Following an examination of the history, Boyd and Ellison review and summarize the scholarly work done in the field of SMSs. Specifically they review studies on “Friendship Performance, Network Structure, Bridging online and offline social networks and Privacy. They document the findings demonstrating how the research has uncovered intended and unintended social behaviours associated with the use of SMSs.
In summary this article provided me with a deeper understanding and forced me to reflect on the SMSs that I use on a daily basis. Ultimately, while the article has deepened my understanding on the subject I’m not sure that it will force a change in my practice, as I have a fairly conservative approach to SMS usage.
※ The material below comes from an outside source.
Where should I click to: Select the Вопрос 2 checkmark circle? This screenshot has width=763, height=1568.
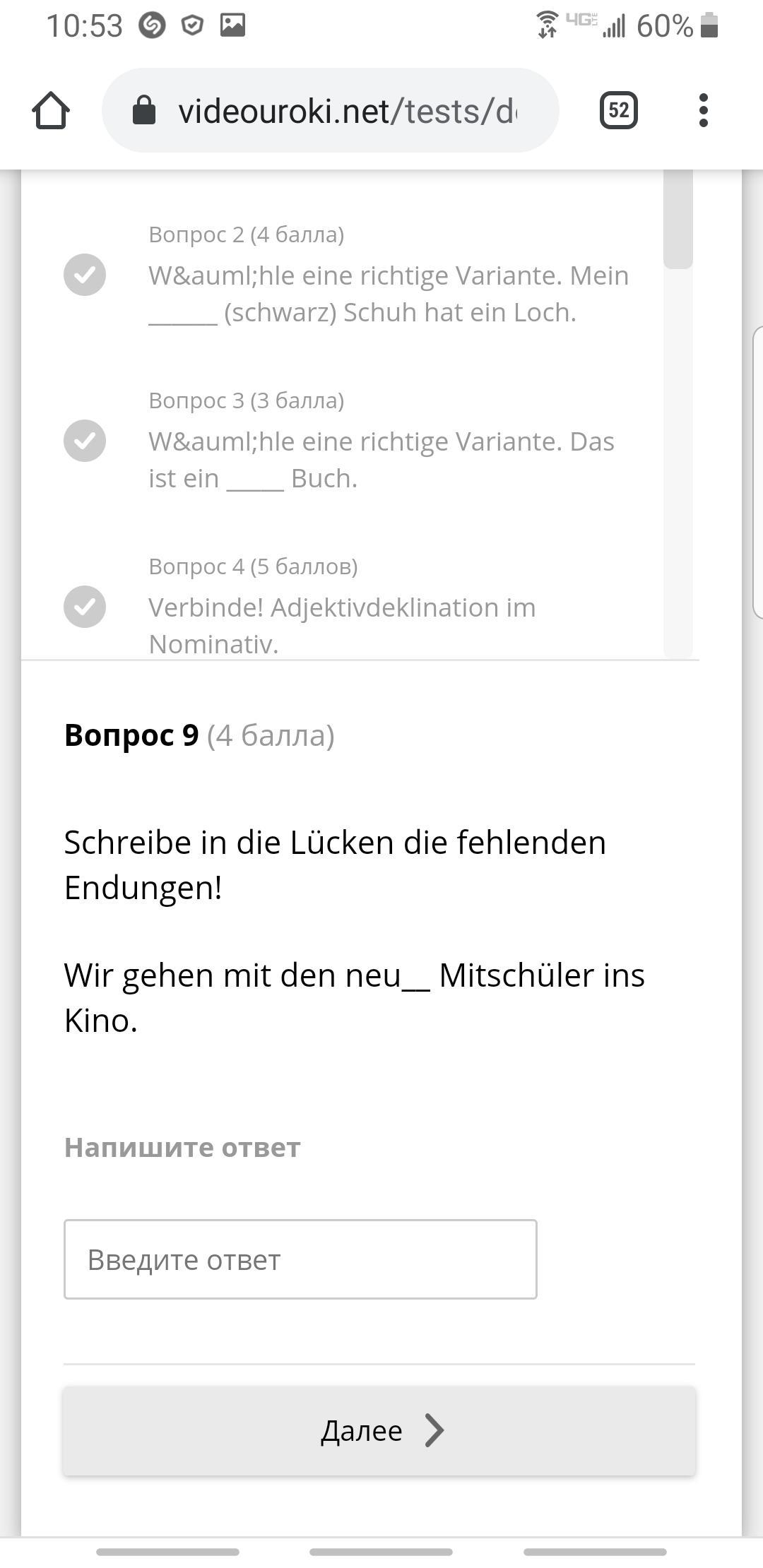click(x=85, y=275)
Boyd, D. M., & Ellison, N. B. (2007). Social network sites: Definition, history, and scholarship. Journal of Computer-Mediated Communication, 13(1), article 11.
Kerawalla, L., Minocha, S., Kirkup, G., & Conole, G. (2009). An empirically grounded framework to guide blogging in higher education. Journal of Computer Assisted Learning, 25(1).
Justin Mark currently works at Cedar Secondary School in SD68. He teaches French FSL and History 12 and he is the Modern Language and Networks Technology Department Heads. When he is not working, being a being a dad to his 3 and 5 years olds, you'll probably find him riding a bike, or trail running (when its super ugly out, or his bike is broken.)